Upon our arrival at the Great Wall Sheraton Hotel in Beijing, just a few hours after landing in the Chinese capital for the start of our honeymoon, we’d been taken into a small conference room to sign a few things, pay for an additional evening trip to a local theatre with a meal included, and receive details of when and where we had to meet for the excursions included as part of the pre-cruise land tour organised through Princess Cruises.
Our first trip to see some of Beijing’s highlights took place surprisingly soon after with a bus turning up to take us all to the main site of the 2008 Summer Olympic Games. Those games had taken place in August 2008 and our visit was in early November.
The first stop for us was the Beijing National Aquatics Centre, known colloquially as the Water Cube. Our bus parked up and we walked towards the building where there was a short wait while our guide went ahead to pick up the pre-booked tickets to allow us inside. Looking around we could see signs of the recent Olympics everywhere and two buildings other than the Water Cube dominated the local landscape: the Bird’s Nest Olympic Stadium where we’d be heading next, of course, and a rather odd-looking building called the Pangu Plaza office complex which was described as representing both an olympic torch and a dragon but which to us seemed to resemble a rabbit more than anything else. We’d get more photos of this building following our next visit in the city.
We weren’t the only tourist group in the vicinity but we were the only non-Chinese tourist group around which made us as much a point of interest for the other visitors as the sights we’d all come to see but that was okay with me as I found them equally interesting too.

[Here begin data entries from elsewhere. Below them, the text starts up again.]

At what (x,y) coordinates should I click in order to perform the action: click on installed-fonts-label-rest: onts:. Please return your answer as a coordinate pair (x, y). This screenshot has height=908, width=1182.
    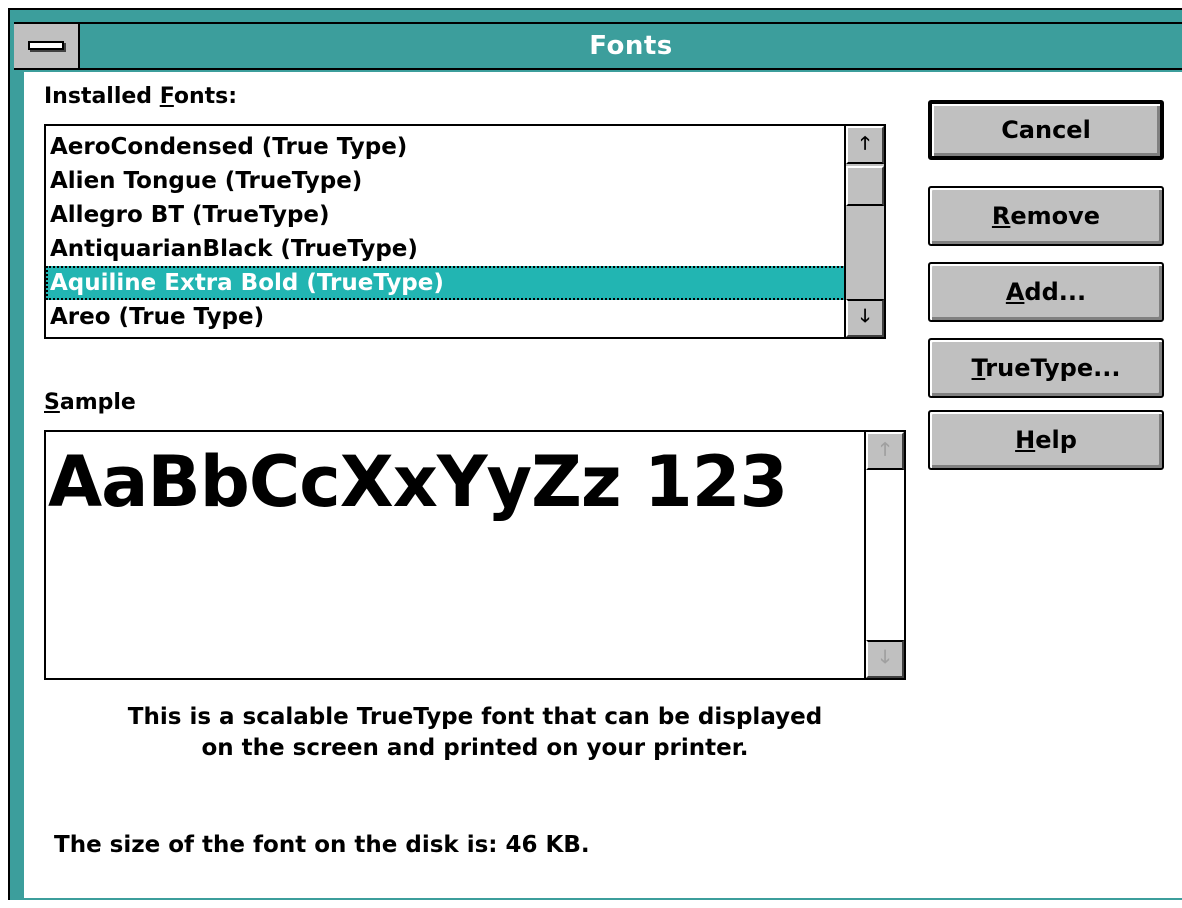
    Looking at the image, I should click on (206, 96).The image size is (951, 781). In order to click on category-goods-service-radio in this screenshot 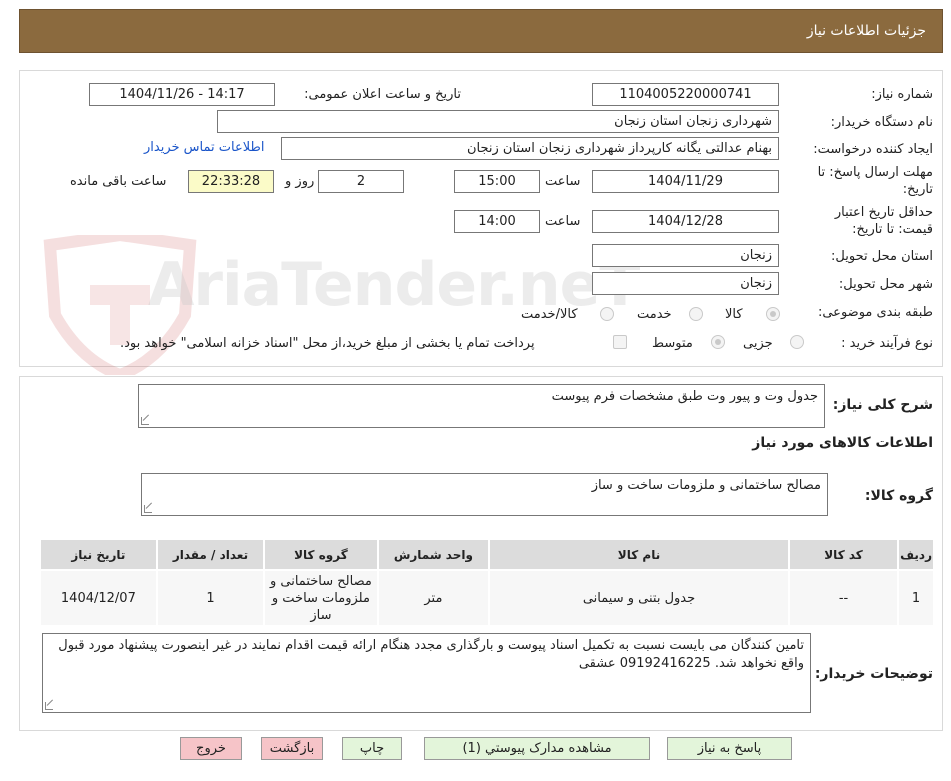, I will do `click(607, 314)`.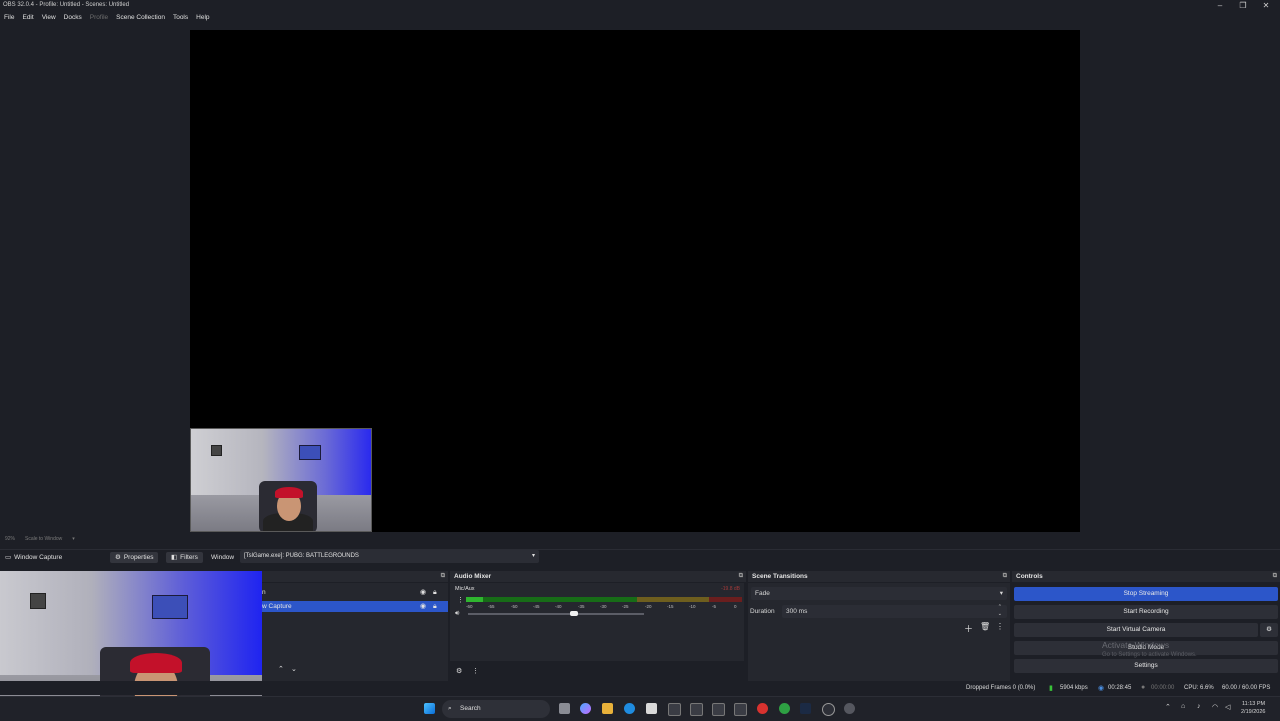 This screenshot has height=721, width=1280. Describe the element at coordinates (202, 18) in the screenshot. I see `menu-help: Help` at that location.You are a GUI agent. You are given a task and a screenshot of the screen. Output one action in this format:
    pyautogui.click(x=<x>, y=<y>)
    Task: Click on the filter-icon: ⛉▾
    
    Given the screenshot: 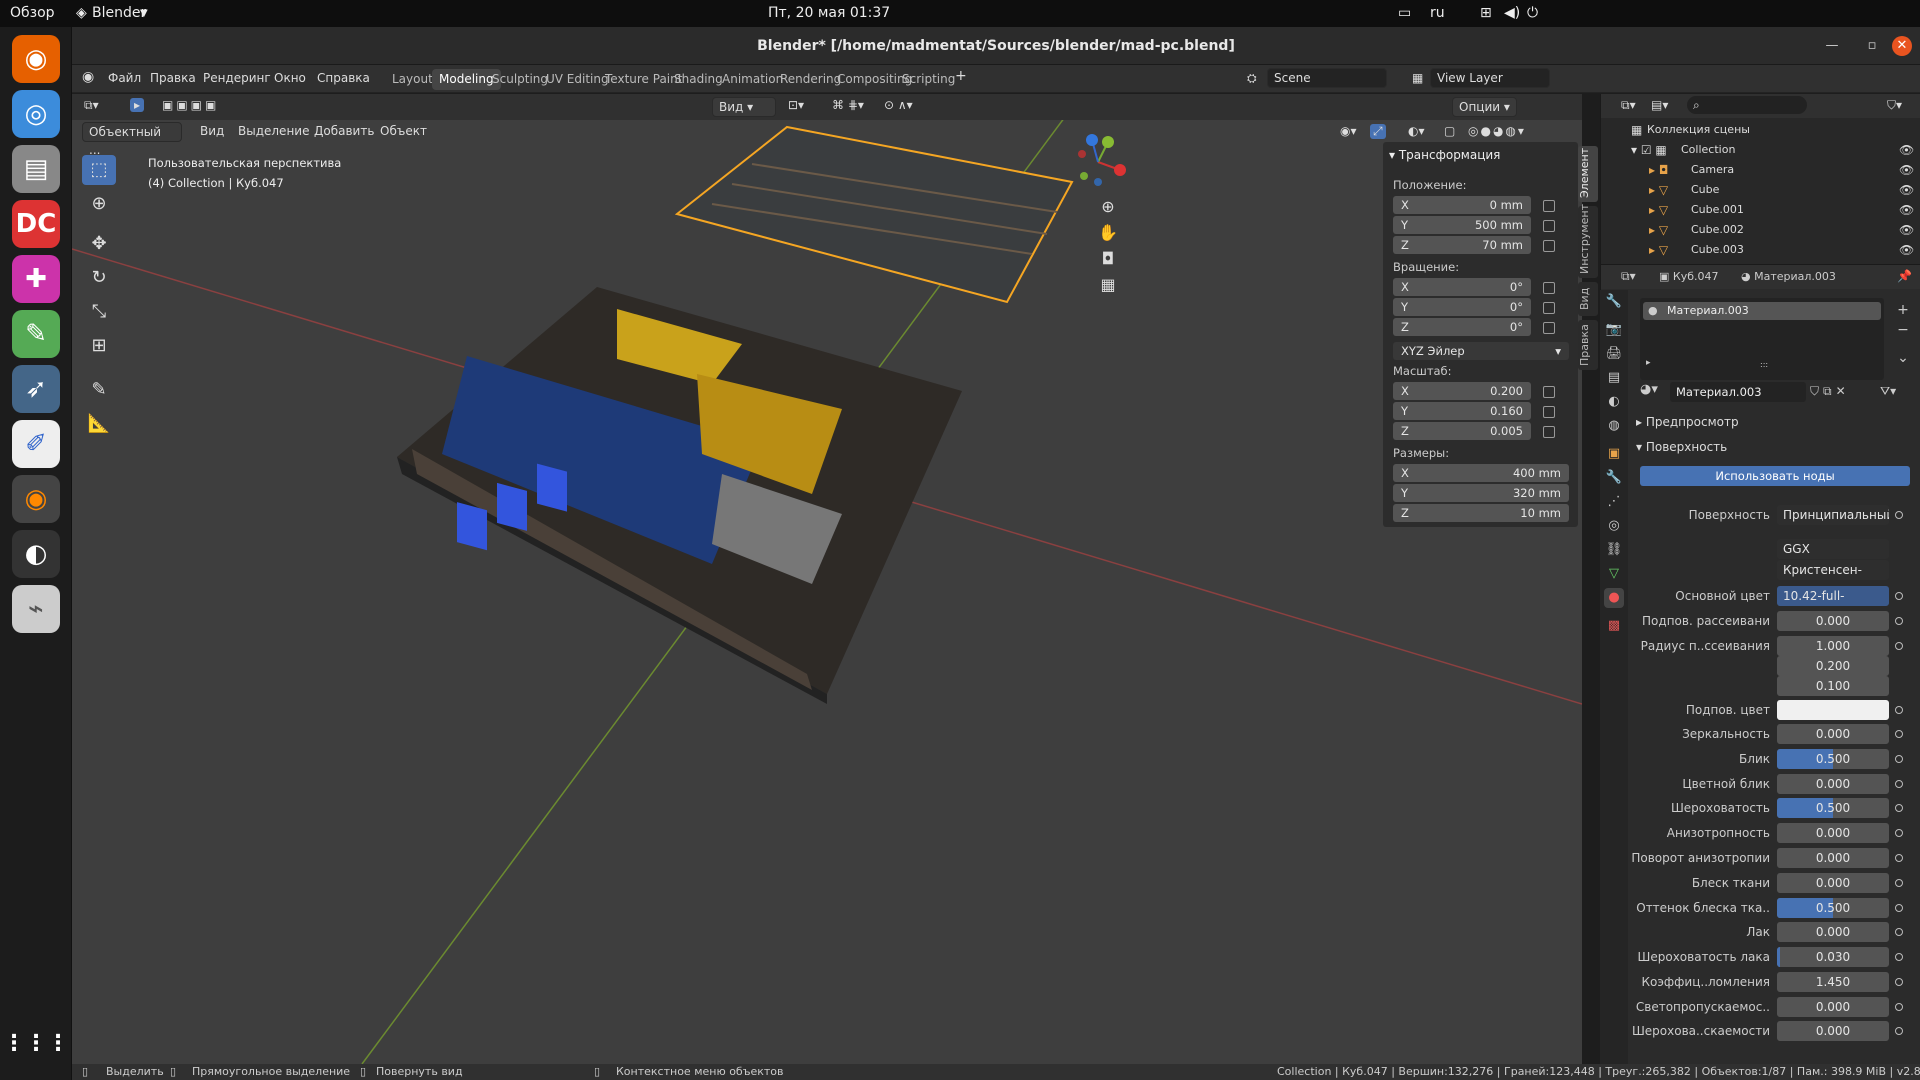 What is the action you would take?
    pyautogui.click(x=1894, y=106)
    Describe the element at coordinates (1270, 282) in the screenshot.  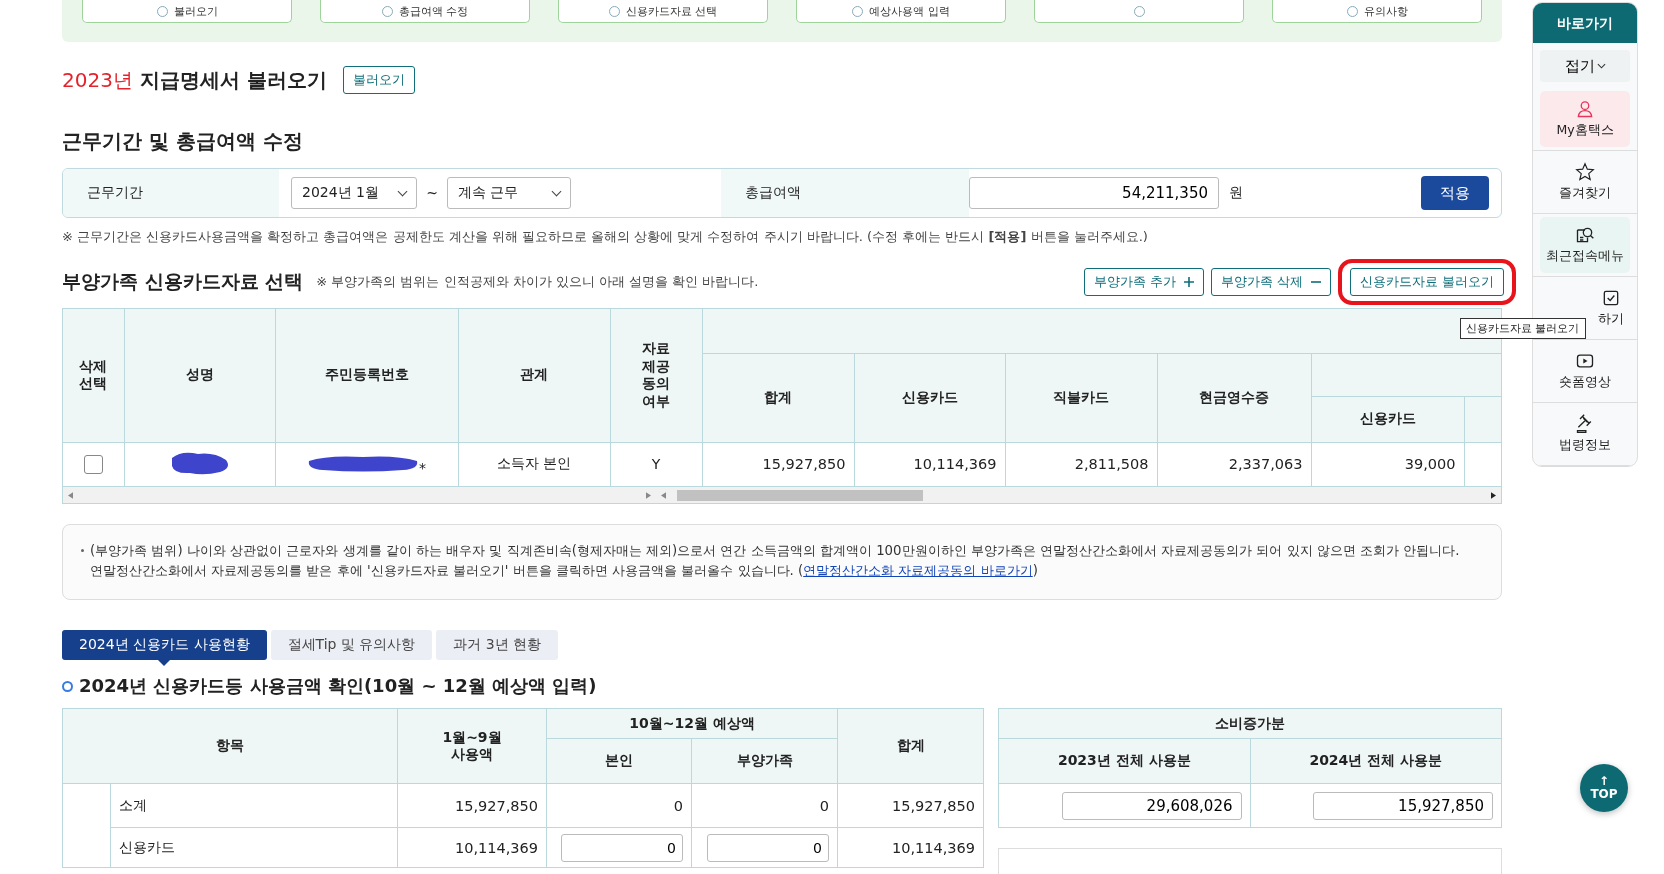
I see `delete-dependent-button: 부양가족 삭제` at that location.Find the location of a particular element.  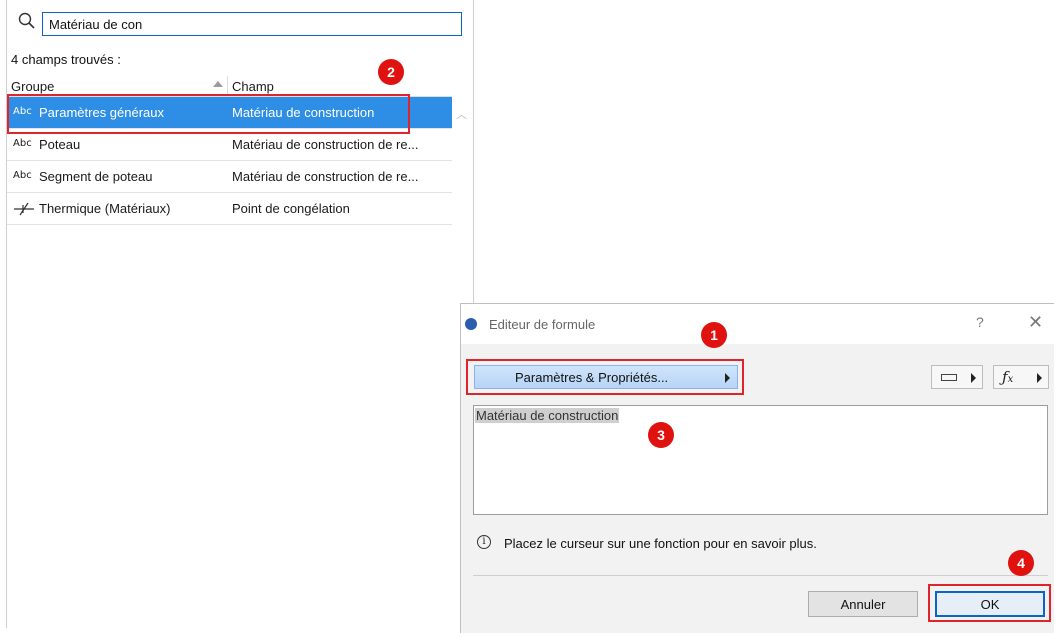

units-button is located at coordinates (957, 377). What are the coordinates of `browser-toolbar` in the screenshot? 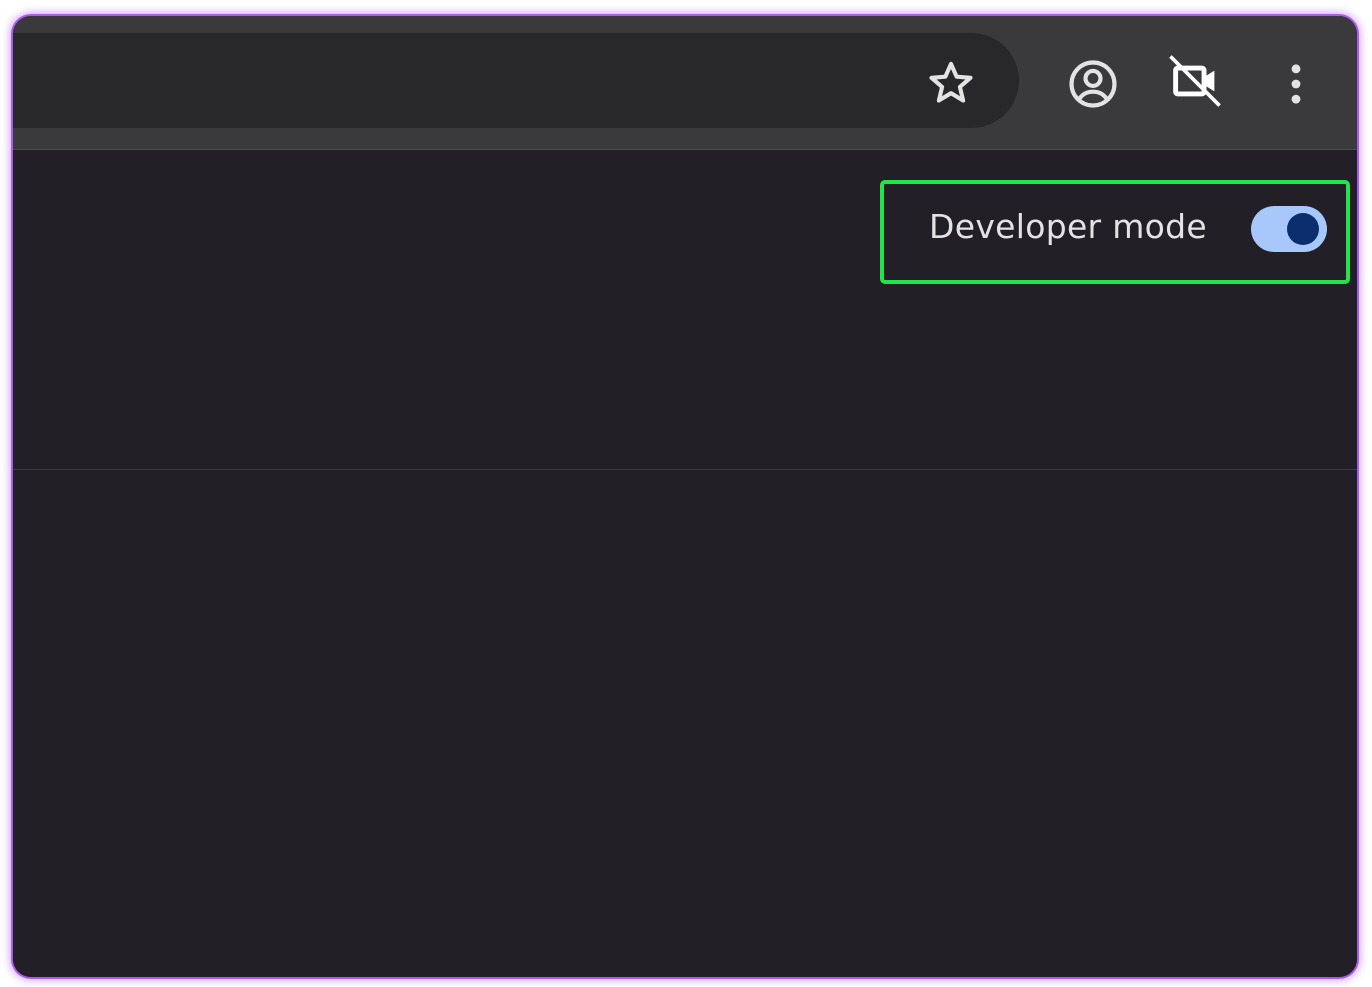 It's located at (685, 83).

Our guide returned and we headed inside. It’s nice to say that we’ve stood in the venue of an Olympic Games but to be fair there wasn’t much else to do other than peer at the pool and the seating and other tourists. The 2022 Winter Olympics will also take place in Beijing and the Water Cube will be repurposed as the Ice Cube to host the curling event so we’ll be keen to see how it all looks although it has already undergone an internal redesign since we visited in 2008.
Our guide had given us all ten minutes to look around but we were done in less than half that so headed back outside the aquatics centre to the designated meeting point. This did at least give us the chance to look more at the building itself and its very distinctive bubble patterning. The building had been designed by a consortium of Chinese and Australian firms with the idea for the bubbles coming from the Australian architects; the base design of a cube shape was a traditional Chinese style choice and represented the Earth while the nearby circular shape of the Olympic Stadium represented Heaven. The bubble covering is a fluorine-based plastic with high resistance to corrosion and better efficiency at allowing in light and heat than glass, part of the Beijing’s attempt to create an ecologically-friendly event.
It wasn’t long until everyone had come out to join us and once the headcount was confirmed we walked the short distance to the next venue, the Beijing Olympic Stadium.